═════ Supplied passage
Janitors contracted to clean Home Depot stores in Minneapolis and St. Paul, Minn., announced Jan. 9 they are striking the day President-elect Trump takes office. The Jan. 20 strike confronts Trump’s racist, anti-worker agenda, of which Home Depot’s founders are vocal supporters. The workers, majority Latinx immigrants, are also protesting poverty wages and lack of workplace dignity at service jobs in the area.
“Home Depot uses the Trump model for its janitorial services” by hiring immigrant workers and conducting wage theft, noted Centro de Trabajadores Unido en la Lucha (Center for Workers Organized in Struggle). Since 2009, CTUL has organized seven retail janitor strikes and helped the successful campaign to raise the minimum wage in Minneapolis to $15. (ctul.net) For more about the strike, see tinyurl.com/jc7lf76.
“We get assaulted, spat upon, we even get murdered in the line of duty doing what we do. We deserve a contract that adequately reflects the work we … perform day in and day out,” said Transportation Workers Local 100 President John Samuelsen at a Dec. 14 New York Metro Transportation Authority board meeting. (masstransitmag.com, Dec. 16)
Samuelsen represents 38,000 public transportation workers in New York City, whose contract with MTA expired as of midnight Jan. 15. At issue are MTA’s budget of 2 percent raises. The workers say such a small annual raise isn’t enough to counteract heavy inflation rates. Although TWU 100 workers perform the critical jobs of moving 8 million riders a day through the largest public transit system in the U.S., they make on average almost $20,000 less annually than neighboring Long Island Railroad workers. (TWULocal100.org)
══════════
═════ Information shown
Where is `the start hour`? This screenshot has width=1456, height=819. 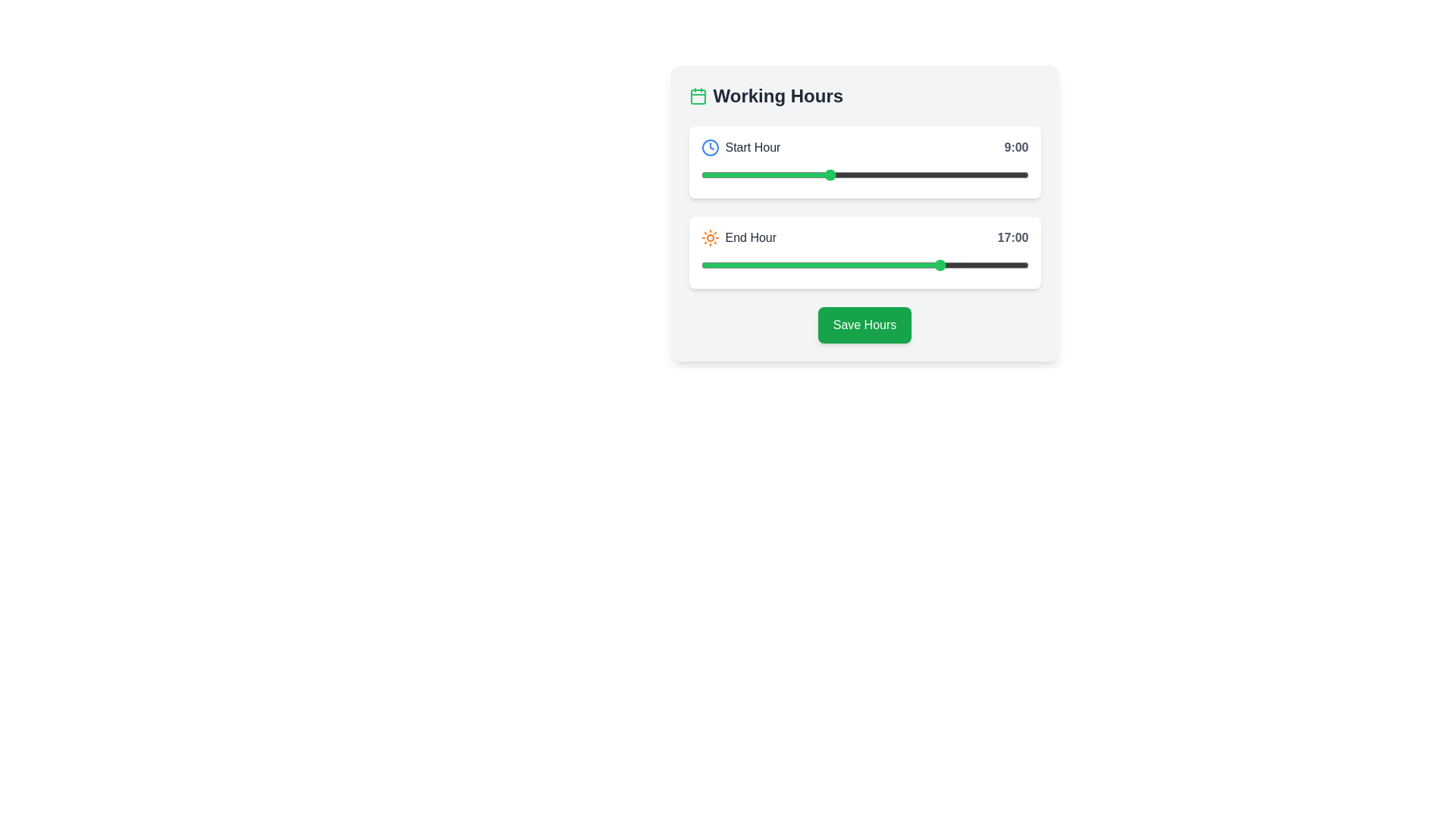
══════════
> Problem to work on
Write the next part of the article on worker strikes and contract fights, picking up after its last sentence. The lines have nothing to do with the article on worker strikes and contract fights.

> In response
When negotiations ended Jan. 16, Local 100 had an agreement. Samuelsen posted on the website: “The package provides wage increases which are significantly above inflation and it includes many important negotiated economic sweeteners that will put a substantial amount of money into transit workers’ pockets. This is a concession-free contract. We have protected our health benefits and we have secured important improvements in dental. … Terms will be presented to the full Local 100 Executive Board tomorrow morning” and then to the membership for ratification.
The 700 members of IUE-CWA 81359 (Electronic Workers and Communication Workers) decided to take their strike against Momentive Performance Materials to New York City on Jan. 13. Ever since Nov. 2, the workers have walked picket lines in Waterford, N.Y., to stop massive health care cuts for themselves and complete cuts to health and life insurance for retirees. Ever since Momentive was spun off from General Electric in 2006 to big private equity firms, wages have been slashed up to 50 percent and pensions frozen. “Enough is enough” is the workers’ rallying cry.
Inspired by last year’s successful Verizon strike, the workers are targeting Apollo Global Management, located on New York City’s West 57th Street. Leon Black, the CEO of Apollo Global Management, which owns 40 percent of Momentive, is worth $5.4 billion. The workers are demanding that Black, who has gotten rich destroying good jobs at companies like Momentive, tell Momentive CEO Jack Boss to go back to the table and negotiate a fair contract. To support the workers, sign the petition to Boss at tinyurl.com/zxqu8fm.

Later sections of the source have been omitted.